• [PAGE EXTRACT]:
>> Begin
The theory of semirings has also proved to have a lot of applications. For example, there exist applications in optimization theory, automatic control, models of discrete event networks and graph theory [29,30,31,32]. The reader is encouraged to consult [33] for a comprehensive theory of semirings.

This paper is organized as follows. In the next section, we examine some preliminary graph-theoretical notions and results. In Sect. 3, we calculate the metric dimension of the zero-divisor graph of \(M_n({\mathcal {B}})\) (see Theorem 3.11). In the last section, we use this result to calculate the metric dimension of the zero-divisor graph of \(M_n(S)\), where S is an arbitrary commutative entire antinegative semiring (see Theorem 4.4).

2 Preliminaries

For a semiring S, we denote by Z(S) the set of zero-divisors in S, \(Z(S)=\{x \in S;\) there exists \(0 \ne y \in S \text{ such } \text{ that } xy=0 \text{ or } yx=0 \}\). We denote by \(\Gamma (S)\) the zero-divisor graph of S. The vertex set \(V(\Gamma (S))\) of \(\Gamma (S)\) is the set of elements in \(Z(S) {\setminus } \{0\}\) and an unordered pair of vertices \(x,y \in V(\Gamma (S))\), \(x \ne y\), is an edge \(x-y\) in \(\Gamma (S)\) if \(xy = 0\) or \(yx=0\). The sequence of edges \(x_0 - x_1\), \( x_1 - x_2\),..., \(x_{k-1} - x_{k}\) in a graph is called a path of length k. The distance between vertices x and y is the length of the shortest path between them, denoted by d(xy). The diameter \(\textrm{diam}(\Gamma )\) of the graph \(\Gamma \) is the longest distance between any two vertices of the graph.

Next, we shall also need the following definition.

Definition 2.1

Let v be a vertex of a graph G. Then the open neighbourhood of v is \(N(v)=\{u \in V(G); \text { there exists an edge } uv \text{ in } \text{ G }\}\) and the closed neighbourhood of v us \(N[v]=N(v) \cup \{v\}\). Two distinct vertices u and v of G are twins if \(N(u)=N(v)\) or \(N[u]=N[v]\).
>> End
• [INSTRUCTIONS]:
A – Echo the semiring passage word for word, starting with "2 Preliminaries" and going on through "of the graph.".
B – Duplicate the lines of the listing starting with the line with "You are a computer-use agent. The image size is (1919, 1079)." and going on through the line with "coord(644,596)".
The semiring passage and the listing have no connection to each other.

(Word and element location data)
>> Begin
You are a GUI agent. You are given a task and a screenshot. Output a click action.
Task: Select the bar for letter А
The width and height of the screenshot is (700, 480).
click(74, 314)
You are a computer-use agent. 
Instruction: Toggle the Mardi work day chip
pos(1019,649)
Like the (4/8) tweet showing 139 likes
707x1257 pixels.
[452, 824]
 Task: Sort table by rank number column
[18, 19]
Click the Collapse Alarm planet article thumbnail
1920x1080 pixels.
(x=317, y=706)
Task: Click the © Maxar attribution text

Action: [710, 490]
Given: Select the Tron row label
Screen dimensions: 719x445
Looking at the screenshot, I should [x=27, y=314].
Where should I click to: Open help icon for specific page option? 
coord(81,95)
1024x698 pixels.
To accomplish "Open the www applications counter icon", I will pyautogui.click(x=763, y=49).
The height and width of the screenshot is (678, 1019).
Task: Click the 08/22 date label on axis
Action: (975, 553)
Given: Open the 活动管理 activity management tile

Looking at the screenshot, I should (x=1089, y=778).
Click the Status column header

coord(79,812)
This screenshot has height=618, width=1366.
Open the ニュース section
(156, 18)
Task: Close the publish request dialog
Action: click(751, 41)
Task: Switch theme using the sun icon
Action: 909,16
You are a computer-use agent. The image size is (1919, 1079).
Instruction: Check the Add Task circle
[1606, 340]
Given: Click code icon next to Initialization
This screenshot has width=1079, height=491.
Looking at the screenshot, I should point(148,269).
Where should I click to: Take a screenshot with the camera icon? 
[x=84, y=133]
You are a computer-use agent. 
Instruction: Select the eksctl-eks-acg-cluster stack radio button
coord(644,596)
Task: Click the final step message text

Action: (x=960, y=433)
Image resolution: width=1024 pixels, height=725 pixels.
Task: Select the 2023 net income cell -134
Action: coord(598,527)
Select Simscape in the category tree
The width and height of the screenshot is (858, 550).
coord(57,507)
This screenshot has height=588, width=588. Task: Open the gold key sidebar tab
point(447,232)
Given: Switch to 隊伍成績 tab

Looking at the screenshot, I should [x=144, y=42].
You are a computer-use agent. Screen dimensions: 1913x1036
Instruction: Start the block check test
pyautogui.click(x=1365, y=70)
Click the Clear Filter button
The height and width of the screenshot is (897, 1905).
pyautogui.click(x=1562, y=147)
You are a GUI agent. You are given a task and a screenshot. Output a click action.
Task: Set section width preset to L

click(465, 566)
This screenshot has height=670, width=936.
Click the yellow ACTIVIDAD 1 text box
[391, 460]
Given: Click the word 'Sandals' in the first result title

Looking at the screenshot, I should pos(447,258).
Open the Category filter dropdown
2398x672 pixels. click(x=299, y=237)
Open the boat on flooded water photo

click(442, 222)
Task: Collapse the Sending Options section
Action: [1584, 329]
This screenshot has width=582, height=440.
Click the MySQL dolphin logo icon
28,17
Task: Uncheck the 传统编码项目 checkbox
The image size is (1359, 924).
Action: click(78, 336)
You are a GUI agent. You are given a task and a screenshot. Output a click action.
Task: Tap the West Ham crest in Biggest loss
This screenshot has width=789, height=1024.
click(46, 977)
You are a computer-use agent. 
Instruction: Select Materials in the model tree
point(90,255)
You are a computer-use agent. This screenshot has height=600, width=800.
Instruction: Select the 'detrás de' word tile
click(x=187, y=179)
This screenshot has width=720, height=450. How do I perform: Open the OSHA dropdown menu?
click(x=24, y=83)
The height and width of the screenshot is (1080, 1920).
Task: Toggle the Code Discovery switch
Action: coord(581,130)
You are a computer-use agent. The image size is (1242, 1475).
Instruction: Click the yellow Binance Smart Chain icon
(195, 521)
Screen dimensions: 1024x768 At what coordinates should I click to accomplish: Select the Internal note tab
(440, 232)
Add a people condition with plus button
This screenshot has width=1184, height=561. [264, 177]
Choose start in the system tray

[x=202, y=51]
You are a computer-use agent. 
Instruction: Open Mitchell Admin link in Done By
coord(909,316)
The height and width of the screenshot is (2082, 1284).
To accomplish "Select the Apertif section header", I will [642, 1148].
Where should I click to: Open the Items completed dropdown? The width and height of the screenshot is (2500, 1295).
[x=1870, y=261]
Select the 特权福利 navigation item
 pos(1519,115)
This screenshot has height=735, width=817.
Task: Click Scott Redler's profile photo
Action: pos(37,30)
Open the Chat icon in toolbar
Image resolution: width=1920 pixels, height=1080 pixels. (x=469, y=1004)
>> End
• [TASK-BY-TASK ANSWERS]:
A –
2 Preliminaries

For a semiring S, we denote by Z(S) the set of zero-divisors in S, \(Z(S)=\{x \in S;\) there exists \(0 \ne y \in S \text{ such } \text{ that } xy=0 \text{ or } yx=0 \}\). We denote by \(\Gamma (S)\) the zero-divisor graph of S. The vertex set \(V(\Gamma (S))\) of \(\Gamma (S)\) is the set of elements in \(Z(S) {\setminus } \{0\}\) and an unordered pair of vertices \(x,y \in V(\Gamma (S))\), \(x \ne y\), is an edge \(x-y\) in \(\Gamma (S)\) if \(xy = 0\) or \(yx=0\). The sequence of edges \(x_0 - x_1\), \( x_1 - x_2\),..., \(x_{k-1} - x_{k}\) in a graph is called a path of length k. The distance between vertices x and y is the length of the shortest path between them, denoted by d(xy). The diameter \(\textrm{diam}(\Gamma )\) of the graph \(\Gamma \) is the longest distance between any two vertices of the graph.

B –
You are a computer-use agent. The image size is (1919, 1079).
Instruction: Check the Add Task circle
[1606, 340]
Given: Click code icon next to Initialization
This screenshot has width=1079, height=491.
Looking at the screenshot, I should point(148,269).
Where should I click to: Take a screenshot with the camera icon? 
[x=84, y=133]
You are a computer-use agent. 
Instruction: Select the eksctl-eks-acg-cluster stack radio button
coord(644,596)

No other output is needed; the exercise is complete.